◆ Required action ◆
Copy out the lines beginning at the one with "Where should I click to: Click" and ending at the last line of the data, both included; pictures stay out.

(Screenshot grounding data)
# # # # # # #
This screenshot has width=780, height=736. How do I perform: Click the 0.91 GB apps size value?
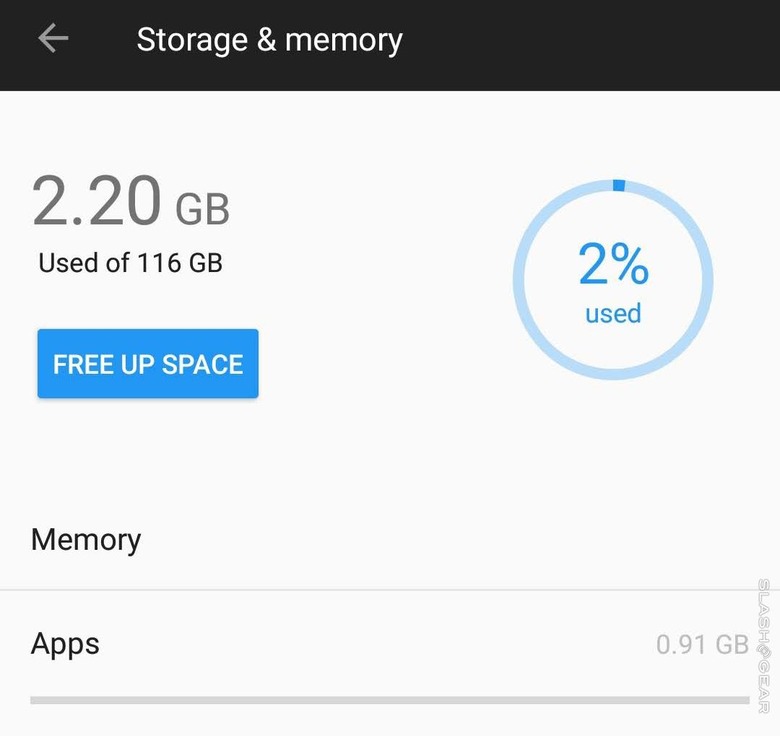click(x=702, y=645)
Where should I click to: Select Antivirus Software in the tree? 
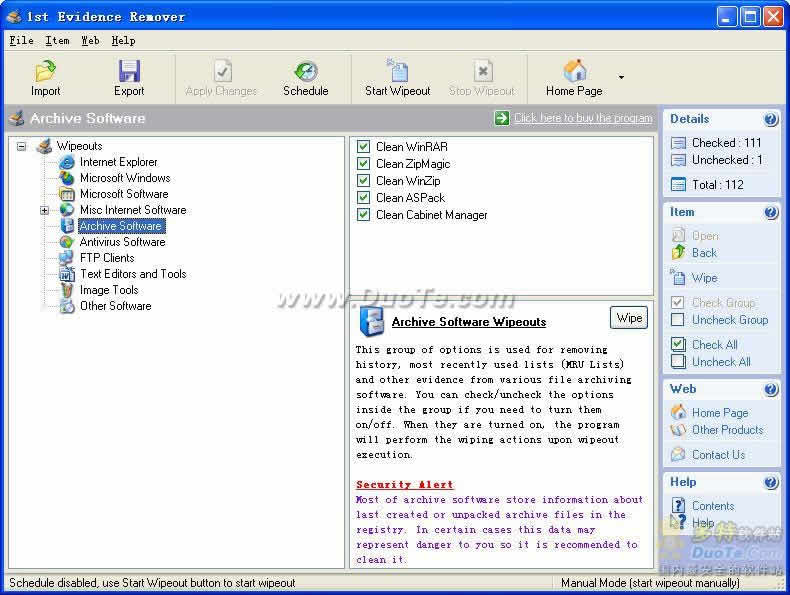click(x=122, y=242)
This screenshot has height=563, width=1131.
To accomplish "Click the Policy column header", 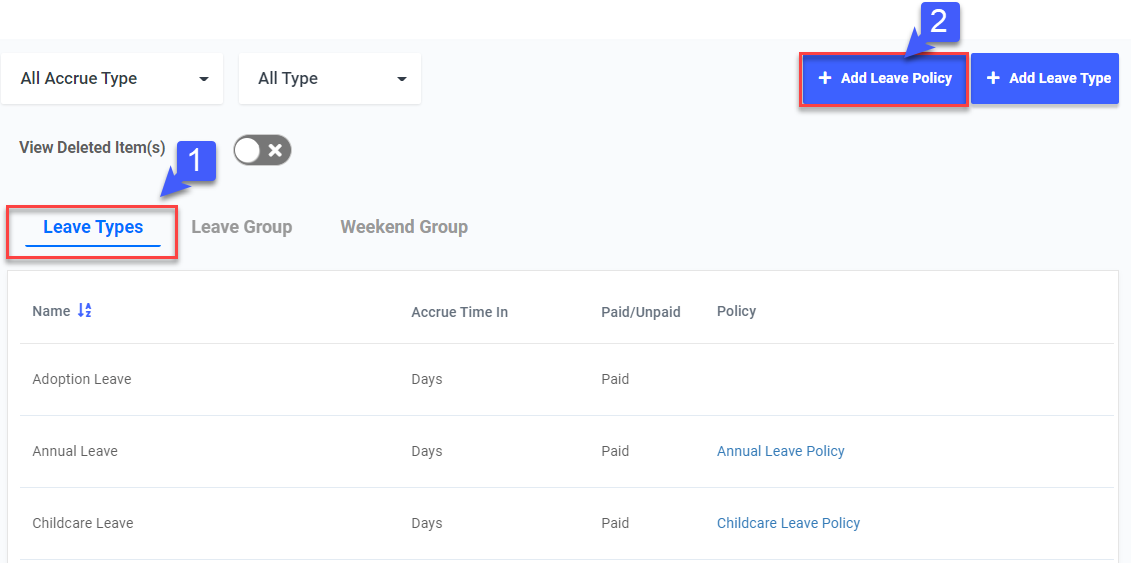I will tap(736, 311).
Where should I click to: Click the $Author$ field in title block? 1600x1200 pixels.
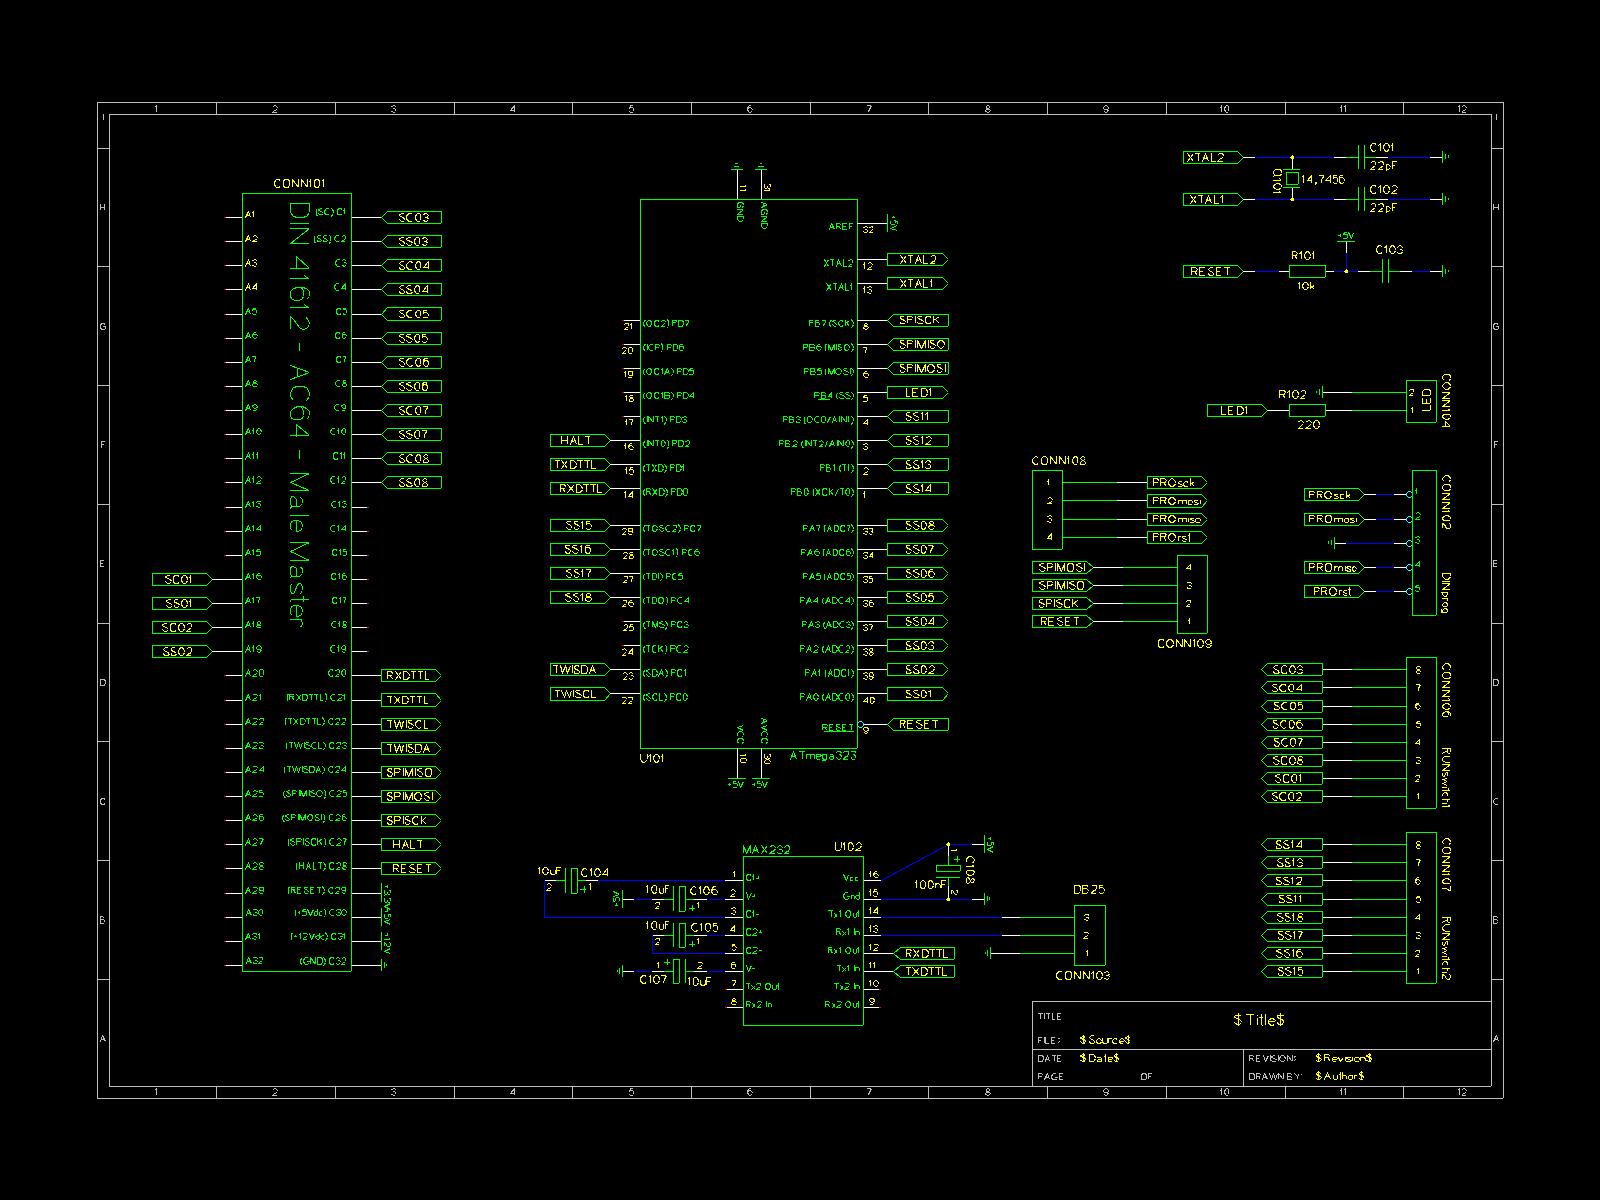point(1339,1076)
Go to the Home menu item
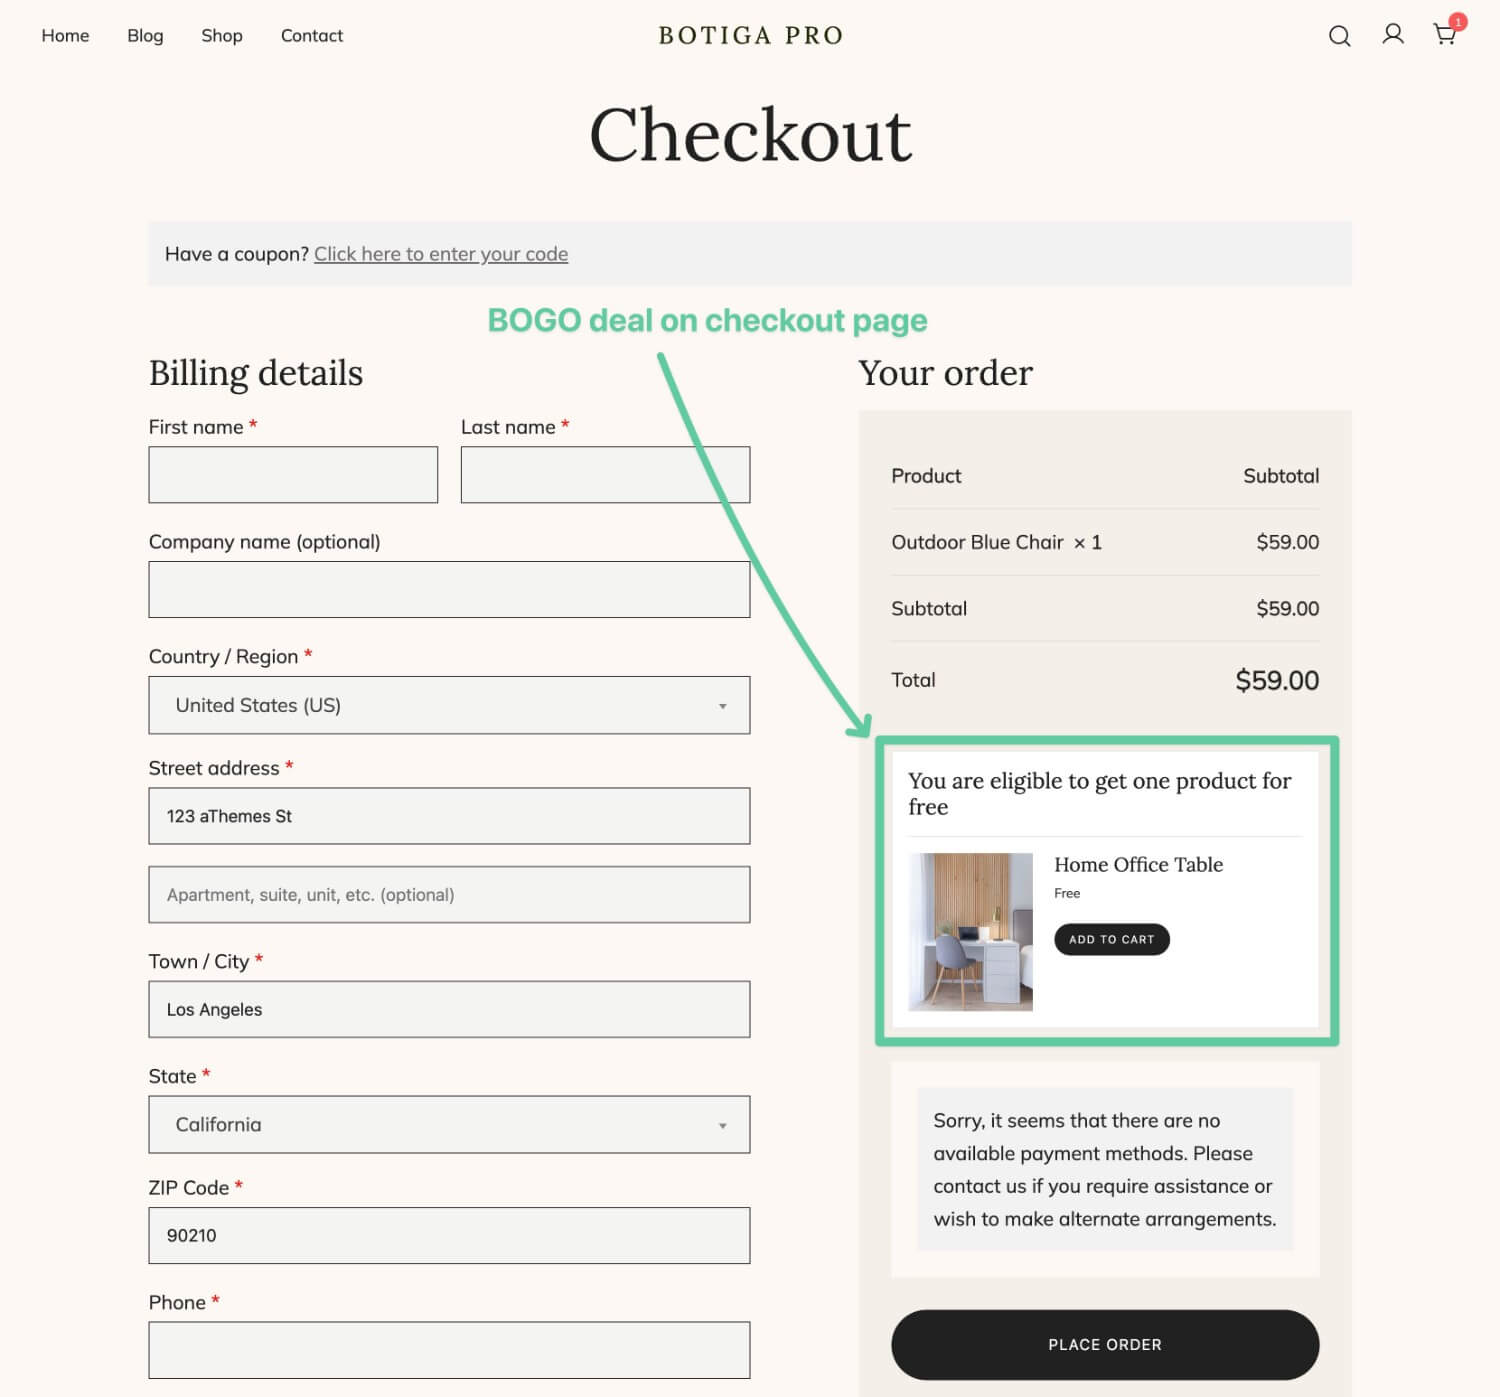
# # # # # # #
◆ Finished task ◆
Where should I click to: Click the $Author$ field in title block? 1600x1200 pixels.
point(1339,1076)
Go to the Home menu item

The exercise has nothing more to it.